28/11/2019
La diabetes infantil es un trastorno metabólico grave que impide al cuerpo la descomposición y uso normal de alimentos, especialmente de azúcares (carbohidratos). Puede afectar el corazón, los vasos sanguíneos, los riñones y el sistema neurológico y puede provocar la pérdida progresiva de la visión con el paso del tiempo.
Esta es la segunda enfermedad crónica más común en la infancia. Antiguamente era una enfermedad propia de adultos, pero con el crecimiento del índice de obesidad infantil, asociado a una vida sedentaria y a los malos hábitos alimenticios,los casos de diabetes infantil han aumentado considerablemente.
La diabetes se caracteriza por una alteración en la producción de la hormona insulina por el páncreas o por una resistencia a la acción de la insulina en el organismo. Es la insulina la que ayuda al organismo a transformar el azúcar (o glucosa) en energía, promoviendo así un buen funcionamiento del cuerpo humano.

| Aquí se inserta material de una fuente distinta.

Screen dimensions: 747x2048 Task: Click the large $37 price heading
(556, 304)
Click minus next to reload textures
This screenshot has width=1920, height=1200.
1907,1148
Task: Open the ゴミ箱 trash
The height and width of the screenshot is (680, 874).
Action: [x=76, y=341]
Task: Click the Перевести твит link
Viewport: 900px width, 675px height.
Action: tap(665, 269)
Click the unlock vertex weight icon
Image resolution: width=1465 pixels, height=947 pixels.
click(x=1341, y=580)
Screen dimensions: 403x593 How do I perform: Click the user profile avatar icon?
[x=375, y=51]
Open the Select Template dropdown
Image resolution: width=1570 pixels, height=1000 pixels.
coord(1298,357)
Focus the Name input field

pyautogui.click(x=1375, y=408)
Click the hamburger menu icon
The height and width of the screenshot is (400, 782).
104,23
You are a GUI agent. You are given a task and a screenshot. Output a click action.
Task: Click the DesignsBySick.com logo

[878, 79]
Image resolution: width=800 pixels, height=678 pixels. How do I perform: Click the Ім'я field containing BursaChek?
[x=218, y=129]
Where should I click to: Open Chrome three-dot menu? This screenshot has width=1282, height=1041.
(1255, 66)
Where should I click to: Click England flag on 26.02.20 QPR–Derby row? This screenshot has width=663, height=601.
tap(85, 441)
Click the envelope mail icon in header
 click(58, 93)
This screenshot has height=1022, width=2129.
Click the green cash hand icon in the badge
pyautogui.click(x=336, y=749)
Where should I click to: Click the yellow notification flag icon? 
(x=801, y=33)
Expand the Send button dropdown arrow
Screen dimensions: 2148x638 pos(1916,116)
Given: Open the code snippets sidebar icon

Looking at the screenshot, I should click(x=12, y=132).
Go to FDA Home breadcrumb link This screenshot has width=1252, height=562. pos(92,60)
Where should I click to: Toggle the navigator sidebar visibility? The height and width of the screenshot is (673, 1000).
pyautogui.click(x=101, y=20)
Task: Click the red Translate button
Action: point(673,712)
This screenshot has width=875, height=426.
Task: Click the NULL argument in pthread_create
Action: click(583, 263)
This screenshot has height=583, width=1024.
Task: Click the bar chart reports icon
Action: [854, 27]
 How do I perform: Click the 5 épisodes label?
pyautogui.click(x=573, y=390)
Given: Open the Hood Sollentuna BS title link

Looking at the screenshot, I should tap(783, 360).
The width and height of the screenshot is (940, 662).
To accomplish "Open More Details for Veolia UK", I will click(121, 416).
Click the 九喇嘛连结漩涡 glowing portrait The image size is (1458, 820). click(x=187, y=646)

La cantidad de insulina liberada depende mucho de la cantidad de azúcar que se ingiere. Si consumimos más alimentos ricos en carbohidratos (patatas, azúcar, pasta, arroz, galletas, etc.), estaremos exigiendo al páncreas a trabajar mucho más que lo normal.
Principalmente existen dos tipos de diabetes: la uno y la dos. Ambas son crónicas y se caracterizan por la elevación de las cifras de glucosa en la sangre.
🧸Tipo 1 o insulinodependiente
Se produce en niños y jóvenes con un peso normal y tiene su origen en la destrucción de la célula b pancreática, debido a los anticuerpos que produce el propio cuerpo. El paciente deja de producir insulina o la produce en cantidades insuficientes.
⚾️Tipo 2
Se suele producir en adultos, aunque actualmente se ha incrementado notablemente en niños y jóvenes con sobrepeso. En este caso, el problema reside en que la insulina producida es poco activa y cada vez se debe producir más cantidad para conseguir el mismo efecto. Esto causa un agotamiento del páncreas. Probablemente se necesitará insulina para tratar la enfermedad en un futuro; pero en un principio se puede ayudar a estos pacientes con otros fármacos.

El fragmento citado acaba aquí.